Gli aspiranti giardinieri sovversivi faranno palestra sul campo ovvero presso il Laboratorio occupato autogestito Acrobax, centro sociale con i suoi dieci anni di storia (nel sito si legge «Era il 2001, tornavamo tutti/e dai giorni del G8 di Genova. Anche chi non ci era stato/a. Perchè quella è una data spartiacque per molti/e della nostra generazione….) che ha sede nell’ex-cinodromo di Roma, uno stabile enorme nel quartiere Marconi, un tempo del tutto abbandonato e recuperato in questi ultimi anni come laboratorio del precariato metropolitano e come importantissima opera di riqualificazione per l’intero quartiere e la città.

In questo spazio sono presenti diversi laboratori, Acrobax Expo, All Reds Rugby, All Reds Basket, Circolo Anpi Renato Biagetti, Laboratorio Aion, Progetto Ansa del Tevere, Barriot e Cucinodroma, La Popolare Palestra Indipendente, Renoize e ovviamente anche il laboratorio dei Giardinieri sovversivi. Il centro è un spazio culturale, impegnato in lotte sia sociali che politiche, con un occhio di riguardo per il precariato, il diritto alla casa, il carcere, le lotte contro la repressione e il neofascismo.

Il gemellaggio tra Giardinieri sovversivi (Gs) ed Acrobax è nato nel 2011 quando con zappe e rastrelli in mano si è data vita a un’opera di riqualificazione e condivisione degli spazi verdi dell’ex Cinodromo: il CinOrto Sinergico Sovversivo, un piccolo vivaio dove si conservano le piante donate da vivai e cittadini per le azioni di guerrilla gardening, progetti di sistemazione del verde come la grandissima opera di terrazzamento iniziata con l’aiuto dei ragazzi del Servizio civile internazionale, il parco dei bimbi al Baricadero e la sistemazione della grossa e grassa aiuola dell’entrata.

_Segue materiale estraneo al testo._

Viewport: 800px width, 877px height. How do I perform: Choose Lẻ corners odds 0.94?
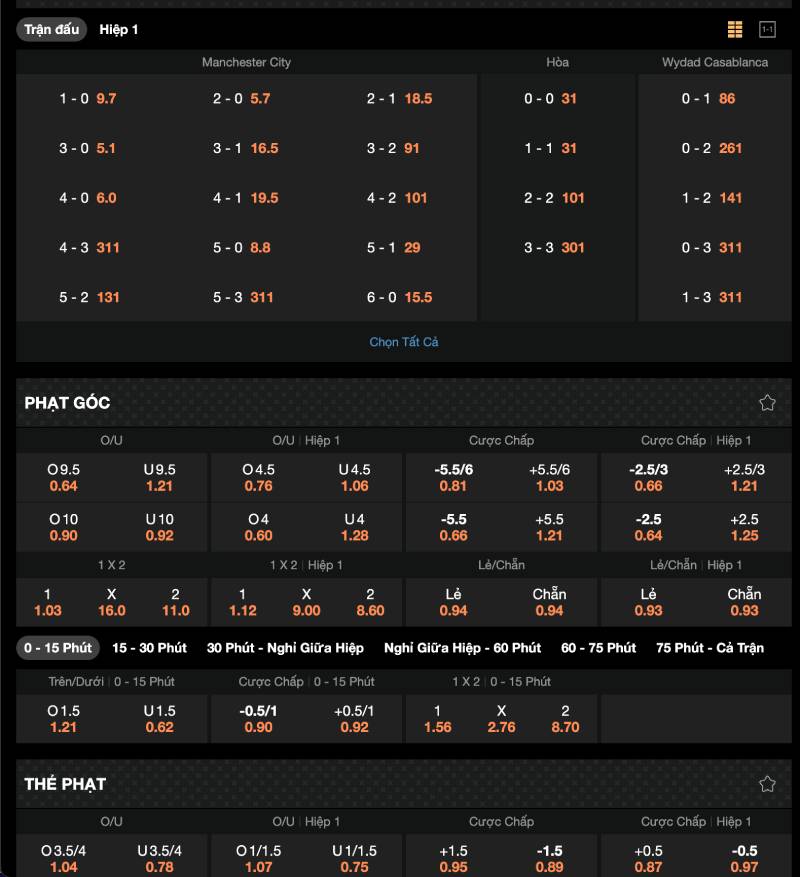pyautogui.click(x=453, y=602)

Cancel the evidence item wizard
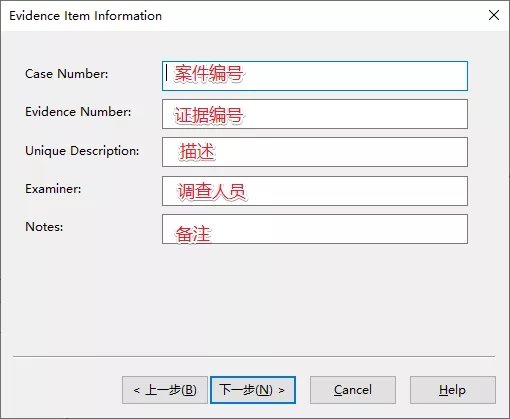(353, 390)
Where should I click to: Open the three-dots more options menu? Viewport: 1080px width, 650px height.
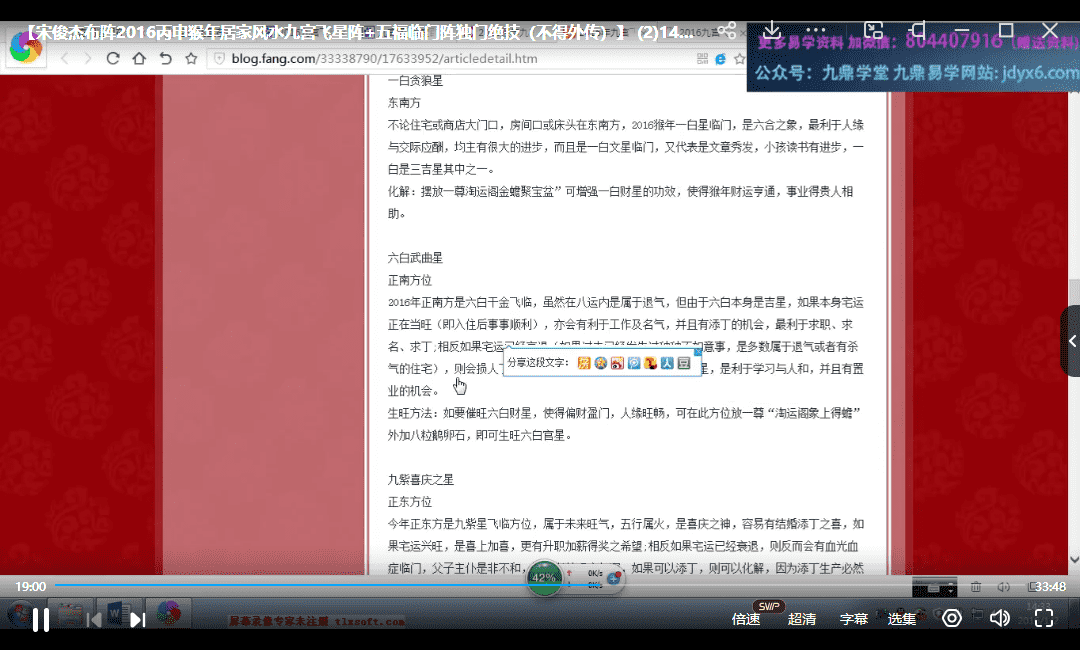[x=817, y=31]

Grazie all’entusiasmo di lavorare a un comune progetto, è stata aperta in questi spazi la scuola di Gs, in modo da far conoscere a quanta più gente possibile un luogo storico romano purtroppo ai più sconosciuto con l’intenzione di valorizzare i numerosi spazi verdi che vi sono presenti in un progetto condiviso con la città.

Il programma del corso prevede quest’anno ben due moduli: Modulo 1: giardinaggio sovversivo (una parte teorica in cui verranno spiegate le nozioni di base del giardinaggio come botanica, terreno e concimazione, moltiplicazione delle piante, le malattie, tecniche di potatura ed una pratica di guerrilla gardening, tecniche varie per la moltiplicazione e la cura delle piante). Modulo 2: permaculura sovversiva (dove impareremo come fare un piccolo orto domestico, come coltivare con poca terra e in verticale, come trasformare gli scarti alimentari in risorse agricole e tutta la «magia» dell’agricoltura naturale e sinergica, facendo pratica con zappa alla mano nella terra che costeggia il campo da rugby tra le altre terreno analizzato in laboratorio come ottimo e non inquinato).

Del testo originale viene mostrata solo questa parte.